Dalla parte degli oppressi con Milani e Mazzolari

Il richiamo di Francesco
ai due preti portatori dell’inquietudine evangelica nella coscienza
di tanti, sollecita risposte sulle crescenti politiche di guerra.
Don Mazzolari partì
come interventista democratico
per la Grande Guerra per tornare convito della priorità del
comandamento del “non uccidere” liberato da ogni
giustificazione teoretica. Perseguitato dal fascismo e osteggiato
dalla sua Chiesa, scavò in maniera profonda nella cultura e nelle
coscienze personali in maniera ben superiore a tutta la produzione
libraria dell’epoca. Lui, un parroco di contadini, ostacolato a
stampare anche in loco.
Nel 1941, in pieno
conflitto, si rivolse ad un giovane aviatore, suo allievo, che gli
poneva giustamente la domanda, generalmente rimossa, sull’obbedienza
dovuta ad un regime iniquo. Mazzolari rispose in maniera ampia e
articolata arrivando a definire non tanto il diritto ma il “dovere
della rivolta”. Non meno difficile e incompreso fu, ovviamente,
il suo operato nell’Italia del dopoguerra, comunque ricca di
stimoli e contraddizioni nel clima dei blocchi ideologici
contrapposti.
Sono percorsi
esistenziali che non generano un culto della personalità ma un
metodo esigente da seguire. Come hanno ribadito ancora i due
Gesualdi, Milani «detestava ogni forma di personalismo,
sia sotto forma di culto della personalità che di denigrazione.
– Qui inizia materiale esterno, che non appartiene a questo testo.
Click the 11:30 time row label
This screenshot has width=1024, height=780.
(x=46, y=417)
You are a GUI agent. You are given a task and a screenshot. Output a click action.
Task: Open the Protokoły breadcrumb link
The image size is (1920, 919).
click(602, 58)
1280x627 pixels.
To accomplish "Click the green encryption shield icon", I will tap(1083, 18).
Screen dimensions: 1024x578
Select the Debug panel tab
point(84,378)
Convinto che le idee e le esperienze sono sempre il risultato di
cammini collettivi, di incontri fra persone, culture, storie, il suo
desiderio era scomparire come persona. La verità non è proprietà
privata di nessuno, né richiede meriti particolari per essere
perseguita».
Per questa ragione,
rifarsi a Milani (1923-1967) e a Mazzolari (1890- 1959) significa
porsi delle domande sul nostro tempo a partire dalle scelte di guerra
e di pace. Ad esempio, come possiamo vivere tranquilli se dal
nostro Paese partono armi destinate a insanguinare i conflitti
mediorientali, a partire dalla sconosciuta guerra nello Yemen? È
possibile accettare gli accordi per fermare nel deserto i migranti
che fuggono dalla morte per violenze e miseria? L’Italia deve
piegarsi, come Paese Nato, al dettato di Trump di aumentare le spese
militari a discapito di quelle sociali, la scuola o la ricerca?
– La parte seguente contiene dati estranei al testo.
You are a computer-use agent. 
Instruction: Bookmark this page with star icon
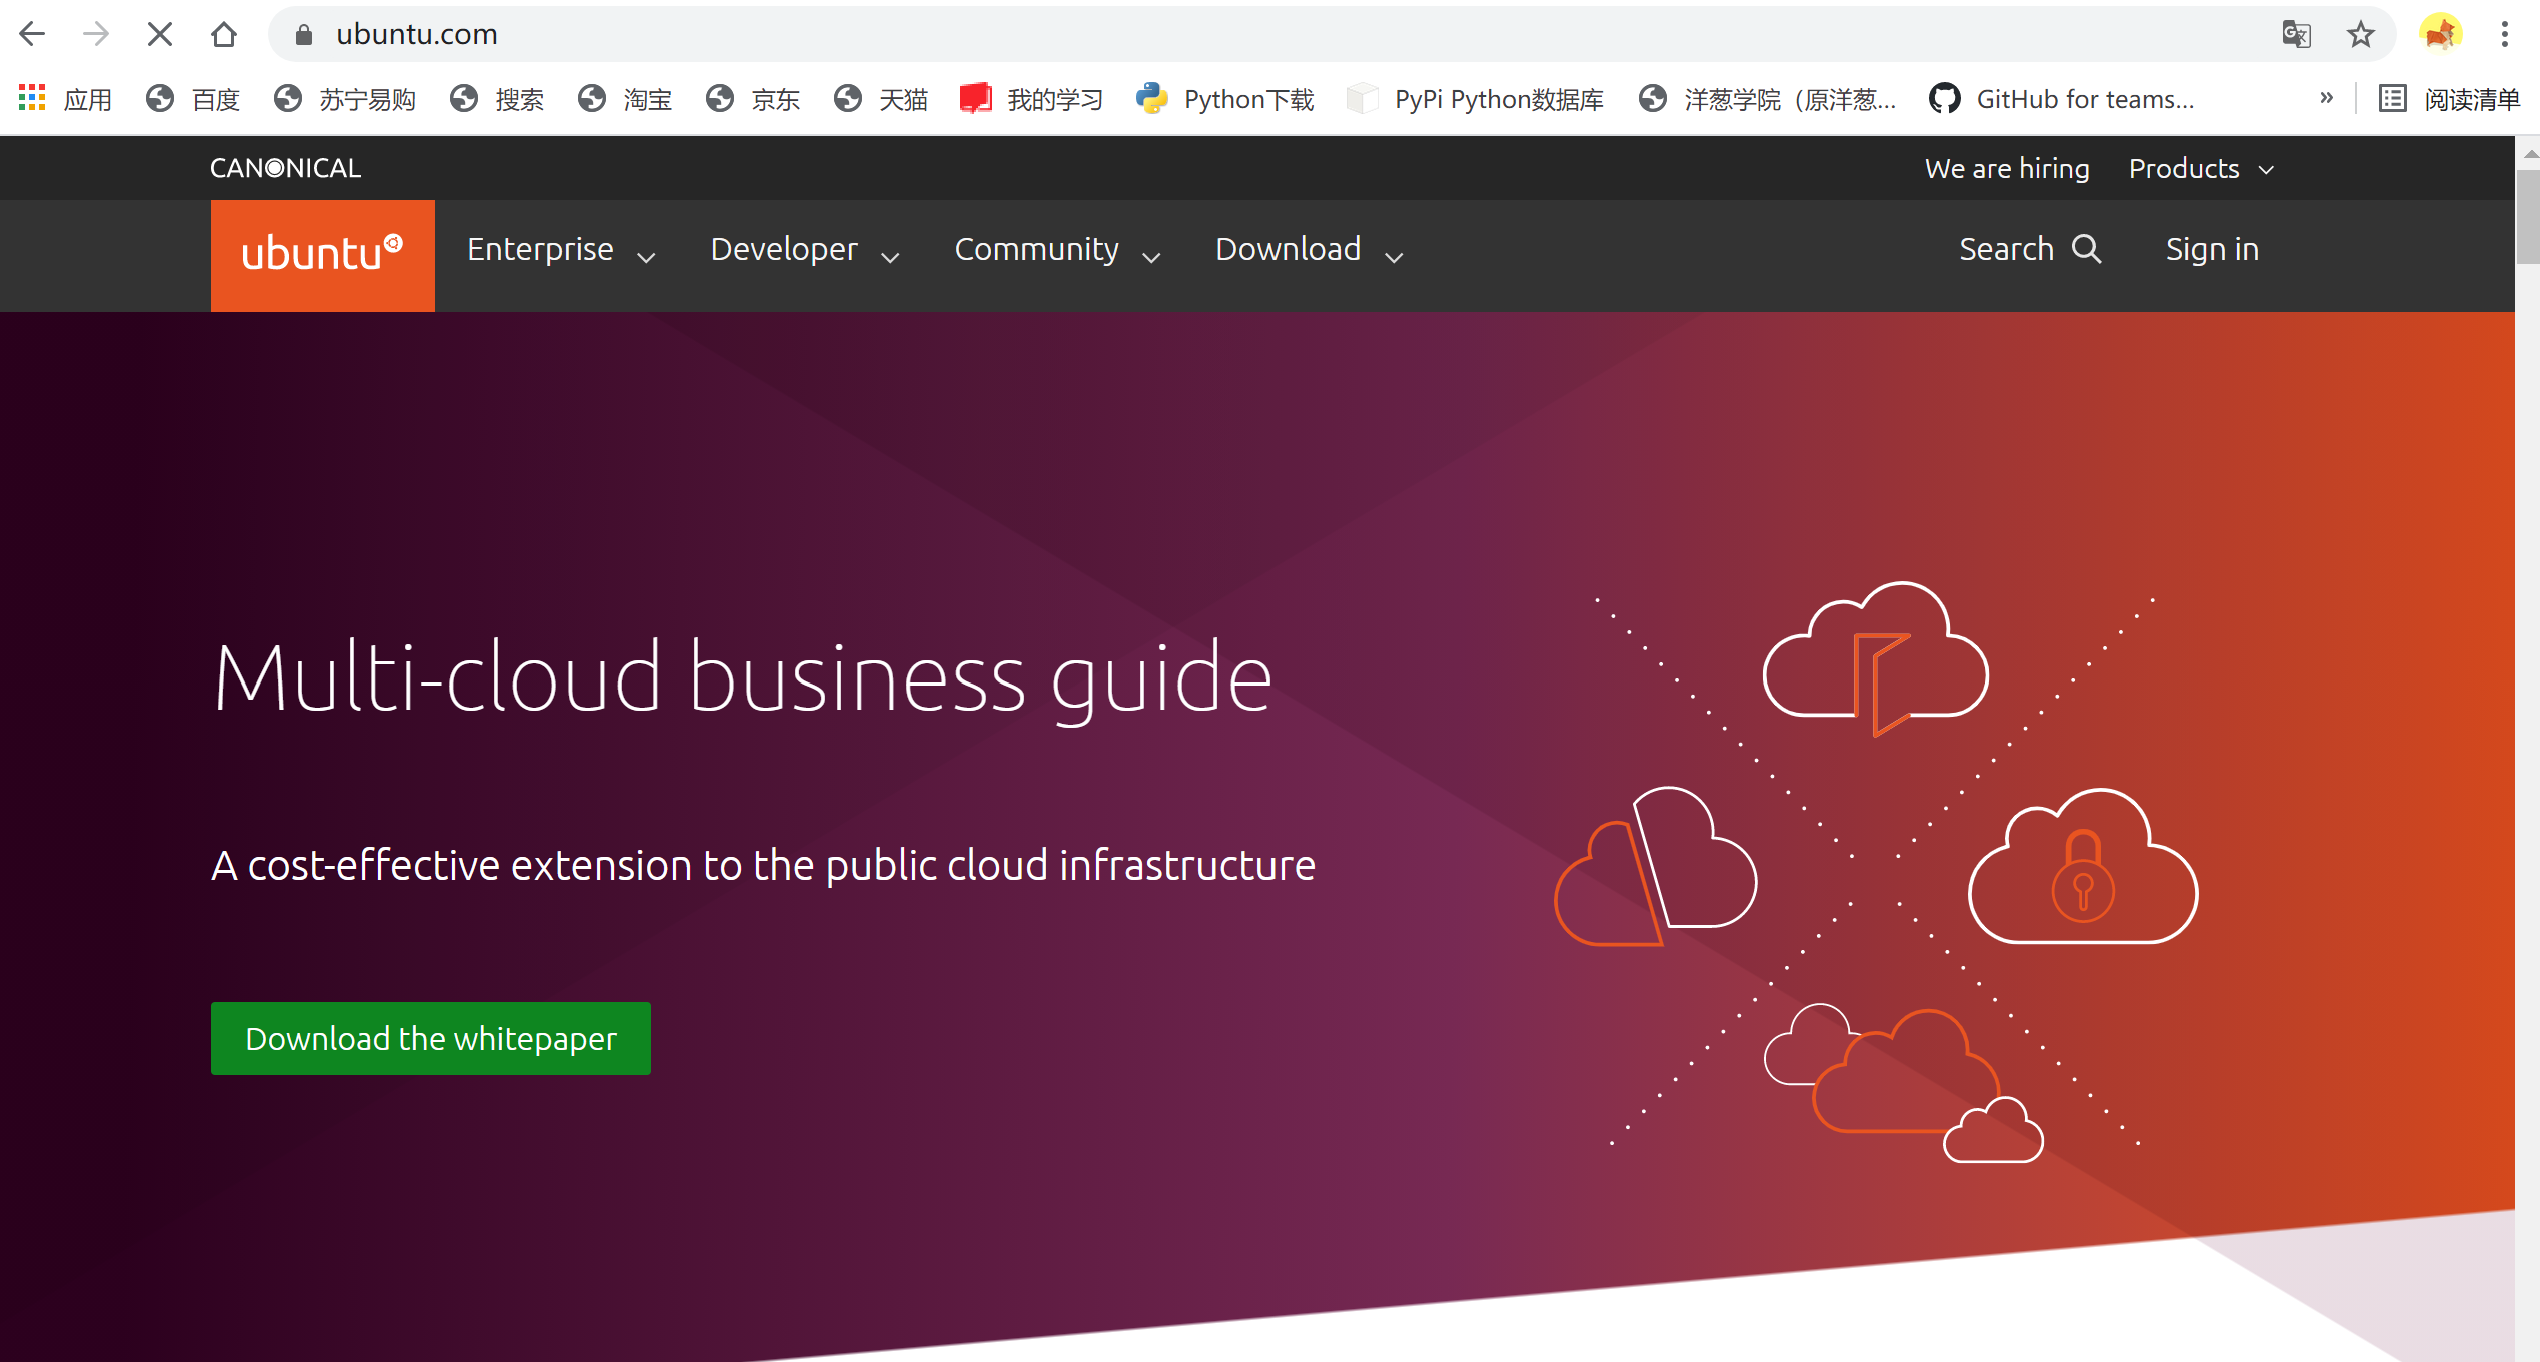coord(2360,34)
Bisogna obbedire a chi chiede truppe per le nuove guerre minacciate?
Salire a Barbiana ,
come nella Bozzolo di Mazzolari, senza portarsi queste domande,
vorrebbe dire meritarsi quei calci che don Milani minacciava di dare
al giovane comunista che, invece di studiare, perdeva tempo e denaro
comprando il giornale sportivo. Quella forte sgridata era un
gesto di affetto estremo che avvertiva il ragazzo dei calci che
avrebbe preso nella vita da coloro che avrebbero avuto comunque i
soldi e il sapere (cioè dai “padroni” per usare la parola che
oggi suona blasfema). «Il nostro mondo dilaniato dalla violenza
cieca – ha affermato Francesco annunciando il suo viaggio in Egitto
– ha bisogno di persone libere e liberatrici, di persone coraggiose
che sanno imparare dal passato per costruire il futuro».